Aim of the task> Pictures do not belong in the copy, so please give every entry below again exactly.

· · · ·

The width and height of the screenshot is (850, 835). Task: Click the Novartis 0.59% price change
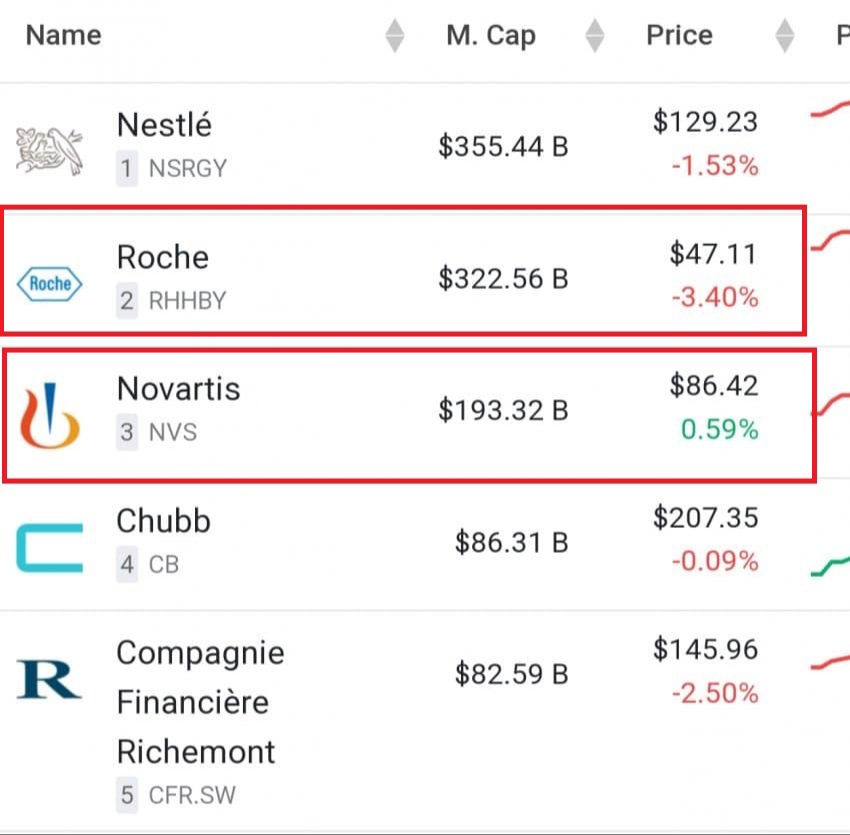click(x=719, y=430)
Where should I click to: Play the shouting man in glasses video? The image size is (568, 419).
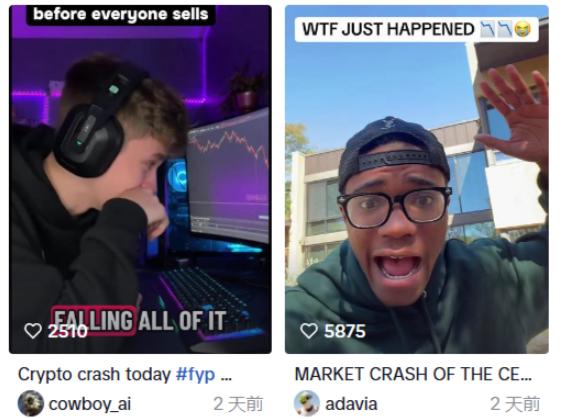pyautogui.click(x=417, y=179)
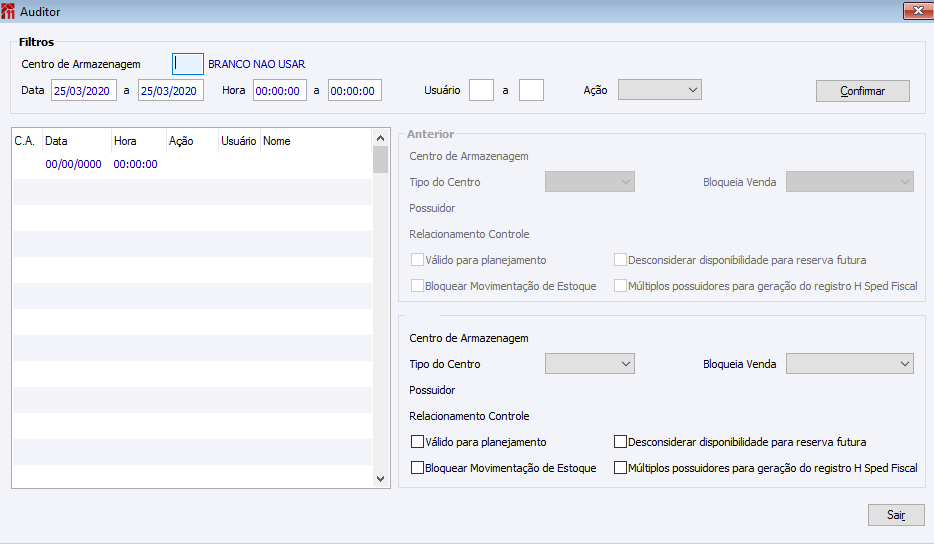The height and width of the screenshot is (544, 934).
Task: Toggle Múltiplos possuidores checkbox in lower panel
Action: click(x=620, y=468)
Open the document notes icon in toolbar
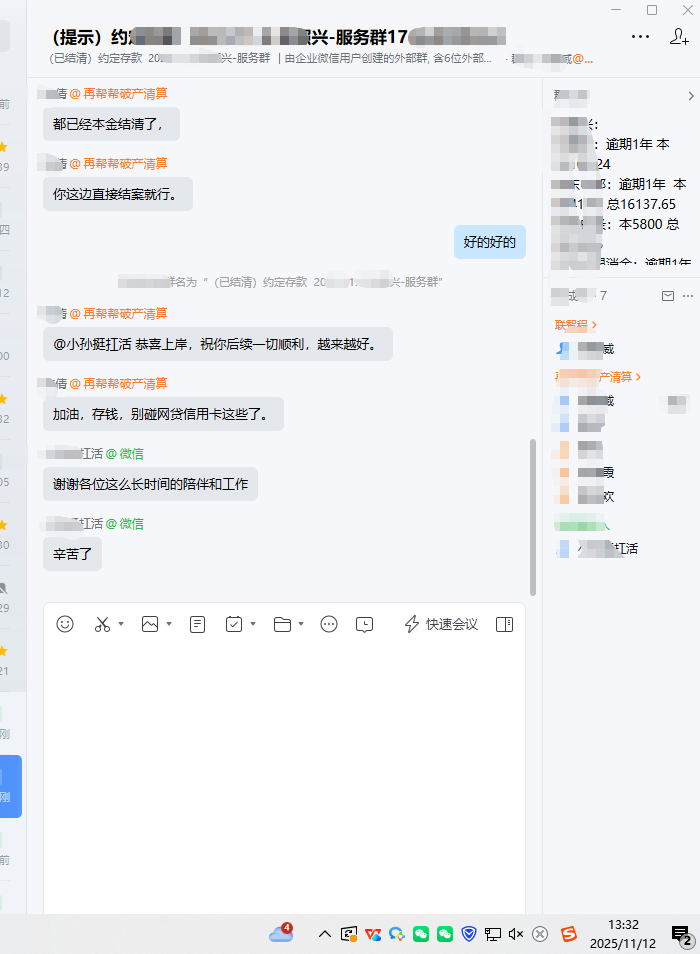The image size is (700, 954). point(198,624)
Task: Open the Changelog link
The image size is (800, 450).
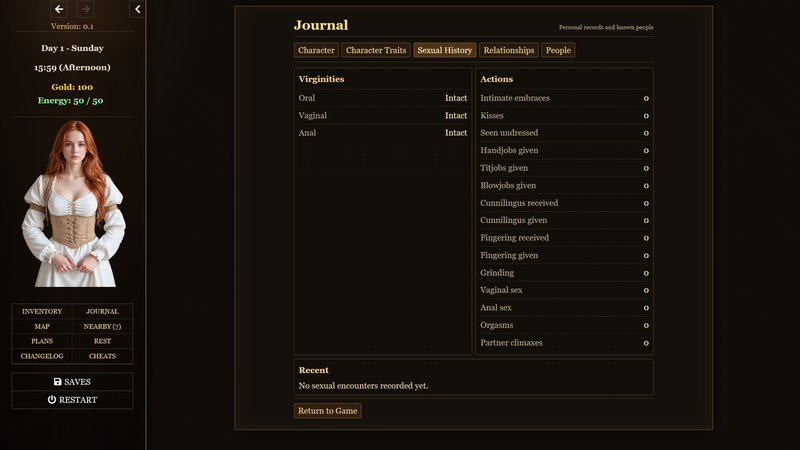Action: (x=42, y=356)
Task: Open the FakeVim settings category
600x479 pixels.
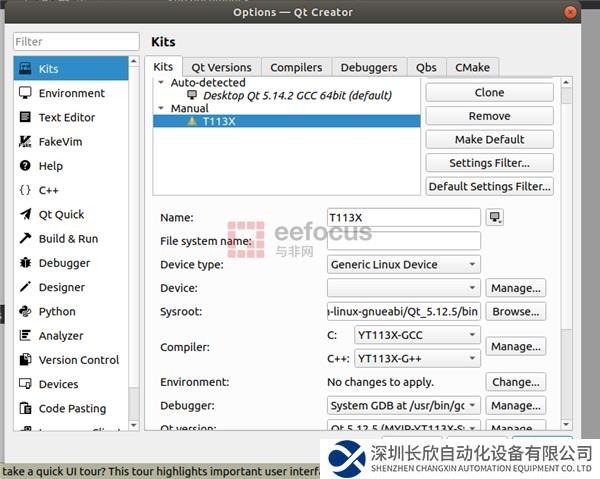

· · · ·

Your response>
The width and height of the screenshot is (850, 835). Task: Click the Novartis 0.59% price change
click(x=719, y=430)
Where should I click to: Play the shouting man in glasses video? The image size is (568, 419).
pyautogui.click(x=417, y=179)
The height and width of the screenshot is (544, 934).
Task: Toggle Múltiplos possuidores checkbox in lower panel
Action: click(x=620, y=468)
Open the document notes icon in toolbar
The image size is (700, 954). point(198,624)
Task: Open the Changelog link
The image size is (800, 450).
Action: (x=42, y=356)
Task: Open the FakeVim settings category
600x479 pixels.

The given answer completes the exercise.